> **What the task requires**
Rewrite the material from the line containing "The image size is (1266, 675)." up to and including the line containing "(x=607, y=841)" as a Markdown table with two columns, Row and Text. Number each row and omit any blank lines.

> **Dataset entries**

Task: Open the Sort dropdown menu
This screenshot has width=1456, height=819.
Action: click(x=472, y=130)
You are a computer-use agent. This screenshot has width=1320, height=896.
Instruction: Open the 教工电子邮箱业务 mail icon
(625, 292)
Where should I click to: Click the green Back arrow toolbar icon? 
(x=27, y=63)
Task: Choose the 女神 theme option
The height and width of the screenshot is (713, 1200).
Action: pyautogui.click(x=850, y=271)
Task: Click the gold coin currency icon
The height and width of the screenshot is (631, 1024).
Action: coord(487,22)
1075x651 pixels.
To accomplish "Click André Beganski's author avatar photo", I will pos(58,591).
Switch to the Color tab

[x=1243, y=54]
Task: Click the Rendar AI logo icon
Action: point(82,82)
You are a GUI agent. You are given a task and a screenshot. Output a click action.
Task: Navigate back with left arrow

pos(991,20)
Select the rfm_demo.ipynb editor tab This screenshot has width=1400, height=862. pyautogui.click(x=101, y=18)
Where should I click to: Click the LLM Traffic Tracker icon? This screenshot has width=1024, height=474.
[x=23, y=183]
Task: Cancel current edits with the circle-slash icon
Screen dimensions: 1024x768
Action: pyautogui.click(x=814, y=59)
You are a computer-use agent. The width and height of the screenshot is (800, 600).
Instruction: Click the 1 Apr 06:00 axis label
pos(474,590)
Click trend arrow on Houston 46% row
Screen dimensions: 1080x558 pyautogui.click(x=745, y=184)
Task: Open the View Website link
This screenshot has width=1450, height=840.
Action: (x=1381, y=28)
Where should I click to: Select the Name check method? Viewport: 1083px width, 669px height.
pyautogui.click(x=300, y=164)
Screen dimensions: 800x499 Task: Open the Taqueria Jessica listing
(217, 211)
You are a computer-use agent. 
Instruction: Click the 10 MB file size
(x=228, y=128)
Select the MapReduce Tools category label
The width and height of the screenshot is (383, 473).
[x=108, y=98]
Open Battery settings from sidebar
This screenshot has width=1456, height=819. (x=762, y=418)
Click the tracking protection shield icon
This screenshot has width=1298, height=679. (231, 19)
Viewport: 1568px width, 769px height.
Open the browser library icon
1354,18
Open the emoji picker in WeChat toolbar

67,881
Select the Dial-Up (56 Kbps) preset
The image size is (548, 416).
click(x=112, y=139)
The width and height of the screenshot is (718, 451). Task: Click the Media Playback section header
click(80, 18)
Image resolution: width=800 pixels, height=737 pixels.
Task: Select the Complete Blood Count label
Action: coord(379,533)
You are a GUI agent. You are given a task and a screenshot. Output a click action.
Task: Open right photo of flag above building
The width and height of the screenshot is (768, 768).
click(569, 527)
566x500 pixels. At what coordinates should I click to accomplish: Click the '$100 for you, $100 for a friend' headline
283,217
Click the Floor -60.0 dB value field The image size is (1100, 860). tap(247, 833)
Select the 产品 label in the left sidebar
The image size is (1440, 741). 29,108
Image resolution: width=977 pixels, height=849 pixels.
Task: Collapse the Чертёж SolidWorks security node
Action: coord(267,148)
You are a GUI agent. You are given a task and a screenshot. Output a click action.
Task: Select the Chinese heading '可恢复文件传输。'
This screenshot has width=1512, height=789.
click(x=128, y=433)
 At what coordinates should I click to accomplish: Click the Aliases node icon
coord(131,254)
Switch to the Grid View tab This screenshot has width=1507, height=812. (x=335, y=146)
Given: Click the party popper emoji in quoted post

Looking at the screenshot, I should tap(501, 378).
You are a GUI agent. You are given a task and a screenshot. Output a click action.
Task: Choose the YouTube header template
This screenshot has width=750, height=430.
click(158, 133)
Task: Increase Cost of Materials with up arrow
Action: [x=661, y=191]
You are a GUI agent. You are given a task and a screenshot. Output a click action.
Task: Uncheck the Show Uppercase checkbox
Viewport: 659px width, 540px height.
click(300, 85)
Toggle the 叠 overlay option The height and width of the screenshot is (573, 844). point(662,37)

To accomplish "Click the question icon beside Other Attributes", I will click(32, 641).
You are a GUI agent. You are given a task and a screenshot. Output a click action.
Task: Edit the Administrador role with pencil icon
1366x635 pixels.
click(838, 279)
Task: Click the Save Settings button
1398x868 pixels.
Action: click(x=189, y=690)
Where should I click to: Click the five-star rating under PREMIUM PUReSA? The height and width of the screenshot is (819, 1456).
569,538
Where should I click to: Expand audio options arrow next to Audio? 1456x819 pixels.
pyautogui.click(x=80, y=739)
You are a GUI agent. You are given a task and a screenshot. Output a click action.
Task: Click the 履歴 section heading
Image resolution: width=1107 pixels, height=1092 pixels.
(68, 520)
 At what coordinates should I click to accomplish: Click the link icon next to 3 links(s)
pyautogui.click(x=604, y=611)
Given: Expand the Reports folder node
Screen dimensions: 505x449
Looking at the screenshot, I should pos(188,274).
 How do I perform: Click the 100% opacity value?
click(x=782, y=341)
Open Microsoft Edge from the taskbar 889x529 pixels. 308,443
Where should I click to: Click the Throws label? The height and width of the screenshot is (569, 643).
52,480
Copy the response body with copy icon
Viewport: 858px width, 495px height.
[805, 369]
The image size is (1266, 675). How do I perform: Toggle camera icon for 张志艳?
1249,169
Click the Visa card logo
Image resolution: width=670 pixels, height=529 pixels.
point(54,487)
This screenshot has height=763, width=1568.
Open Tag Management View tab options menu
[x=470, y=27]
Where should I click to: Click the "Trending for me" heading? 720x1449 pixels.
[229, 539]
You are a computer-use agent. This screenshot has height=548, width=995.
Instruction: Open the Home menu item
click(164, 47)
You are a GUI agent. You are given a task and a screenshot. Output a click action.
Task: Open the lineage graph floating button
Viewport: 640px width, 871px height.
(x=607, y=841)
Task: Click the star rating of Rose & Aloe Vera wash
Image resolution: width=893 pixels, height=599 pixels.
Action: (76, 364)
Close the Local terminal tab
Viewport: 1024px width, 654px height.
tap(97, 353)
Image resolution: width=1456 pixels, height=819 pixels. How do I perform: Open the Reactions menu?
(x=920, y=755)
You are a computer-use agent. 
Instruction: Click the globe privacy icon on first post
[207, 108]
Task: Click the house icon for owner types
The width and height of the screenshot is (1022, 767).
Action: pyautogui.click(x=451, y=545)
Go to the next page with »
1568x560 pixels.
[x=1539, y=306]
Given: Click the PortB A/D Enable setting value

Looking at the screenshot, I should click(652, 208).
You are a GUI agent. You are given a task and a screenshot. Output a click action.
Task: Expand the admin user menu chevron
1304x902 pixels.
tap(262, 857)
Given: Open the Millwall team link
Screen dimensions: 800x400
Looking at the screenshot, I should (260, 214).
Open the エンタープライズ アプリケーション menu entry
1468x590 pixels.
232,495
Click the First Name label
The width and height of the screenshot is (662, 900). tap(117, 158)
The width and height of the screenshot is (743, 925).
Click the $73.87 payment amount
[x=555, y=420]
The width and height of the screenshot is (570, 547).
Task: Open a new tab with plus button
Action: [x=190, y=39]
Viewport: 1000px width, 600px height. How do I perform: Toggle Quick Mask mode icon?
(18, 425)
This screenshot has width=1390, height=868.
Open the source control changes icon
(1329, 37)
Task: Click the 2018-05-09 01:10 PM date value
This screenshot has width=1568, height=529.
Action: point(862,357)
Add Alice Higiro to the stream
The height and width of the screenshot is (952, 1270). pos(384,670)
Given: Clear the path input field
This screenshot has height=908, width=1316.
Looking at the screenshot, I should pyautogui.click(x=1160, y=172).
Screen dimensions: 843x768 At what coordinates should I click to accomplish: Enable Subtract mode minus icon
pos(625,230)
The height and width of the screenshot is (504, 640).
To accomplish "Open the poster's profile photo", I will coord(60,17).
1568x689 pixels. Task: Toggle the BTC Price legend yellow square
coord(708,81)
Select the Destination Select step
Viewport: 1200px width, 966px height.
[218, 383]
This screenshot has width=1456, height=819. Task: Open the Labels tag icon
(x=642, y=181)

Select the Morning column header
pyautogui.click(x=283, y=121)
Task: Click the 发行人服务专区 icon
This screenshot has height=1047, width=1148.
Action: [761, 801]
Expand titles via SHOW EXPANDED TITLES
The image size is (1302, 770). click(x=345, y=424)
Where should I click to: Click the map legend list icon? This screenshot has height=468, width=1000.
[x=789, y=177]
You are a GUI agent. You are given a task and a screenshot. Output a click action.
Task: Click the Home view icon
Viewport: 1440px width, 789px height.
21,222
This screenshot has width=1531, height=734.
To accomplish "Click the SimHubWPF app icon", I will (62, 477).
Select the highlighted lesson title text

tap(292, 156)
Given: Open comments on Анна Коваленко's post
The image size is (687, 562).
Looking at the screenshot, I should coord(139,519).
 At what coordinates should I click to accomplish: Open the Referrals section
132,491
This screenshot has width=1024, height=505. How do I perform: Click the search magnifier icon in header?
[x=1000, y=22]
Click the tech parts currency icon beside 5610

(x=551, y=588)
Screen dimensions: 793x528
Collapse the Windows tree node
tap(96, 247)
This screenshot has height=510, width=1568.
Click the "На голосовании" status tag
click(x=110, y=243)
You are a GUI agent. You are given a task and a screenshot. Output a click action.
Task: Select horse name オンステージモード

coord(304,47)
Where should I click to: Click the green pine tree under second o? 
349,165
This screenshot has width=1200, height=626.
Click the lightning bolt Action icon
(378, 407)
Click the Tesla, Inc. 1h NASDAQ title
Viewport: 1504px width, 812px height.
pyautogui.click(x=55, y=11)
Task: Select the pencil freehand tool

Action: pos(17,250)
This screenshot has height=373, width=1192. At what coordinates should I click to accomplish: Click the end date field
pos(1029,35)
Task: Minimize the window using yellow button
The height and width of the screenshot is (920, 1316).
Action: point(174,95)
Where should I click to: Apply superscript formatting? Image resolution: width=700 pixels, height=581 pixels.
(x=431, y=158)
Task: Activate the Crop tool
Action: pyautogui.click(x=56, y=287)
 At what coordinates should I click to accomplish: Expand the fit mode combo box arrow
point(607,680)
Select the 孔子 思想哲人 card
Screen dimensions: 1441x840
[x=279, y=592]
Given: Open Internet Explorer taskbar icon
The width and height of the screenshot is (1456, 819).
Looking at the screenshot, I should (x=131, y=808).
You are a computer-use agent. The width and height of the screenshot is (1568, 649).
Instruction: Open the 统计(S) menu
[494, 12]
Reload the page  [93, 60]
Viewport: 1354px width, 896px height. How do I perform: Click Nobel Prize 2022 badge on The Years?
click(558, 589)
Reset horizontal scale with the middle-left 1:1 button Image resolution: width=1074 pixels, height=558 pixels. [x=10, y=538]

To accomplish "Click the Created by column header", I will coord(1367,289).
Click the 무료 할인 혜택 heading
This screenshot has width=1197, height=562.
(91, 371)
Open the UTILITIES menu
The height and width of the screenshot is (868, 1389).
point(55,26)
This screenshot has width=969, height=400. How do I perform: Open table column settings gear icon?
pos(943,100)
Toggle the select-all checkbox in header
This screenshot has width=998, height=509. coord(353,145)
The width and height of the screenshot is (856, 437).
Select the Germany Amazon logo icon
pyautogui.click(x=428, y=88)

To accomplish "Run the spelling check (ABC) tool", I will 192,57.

> **Exercise output**
| Row | Text |
|---|---|
| 1 | The image size is (1266, 675). How do I perform: Toggle camera icon for 张志艳? |
| 2 | 1249,169 |
| 3 | Click the Visa card logo |
| 4 | Image resolution: width=670 pixels, height=529 pixels. |
| 5 | point(54,487) |
| 6 | This screenshot has height=763, width=1568. |
| 7 | Open Tag Management View tab options menu |
| 8 | [x=470, y=27] |
| 9 | Where should I click to: Click the "Trending for me" heading? 720x1449 pixels. |
| 10 | [229, 539] |
| 11 | You are a computer-use agent. This screenshot has height=548, width=995. |
| 12 | Instruction: Open the Home menu item |
| 13 | click(164, 47) |
| 14 | You are a GUI agent. You are given a task and a screenshot. Output a click action. |
| 15 | Task: Open the lineage graph floating button |
| 16 | Viewport: 640px width, 871px height. |
| 17 | (x=607, y=841) |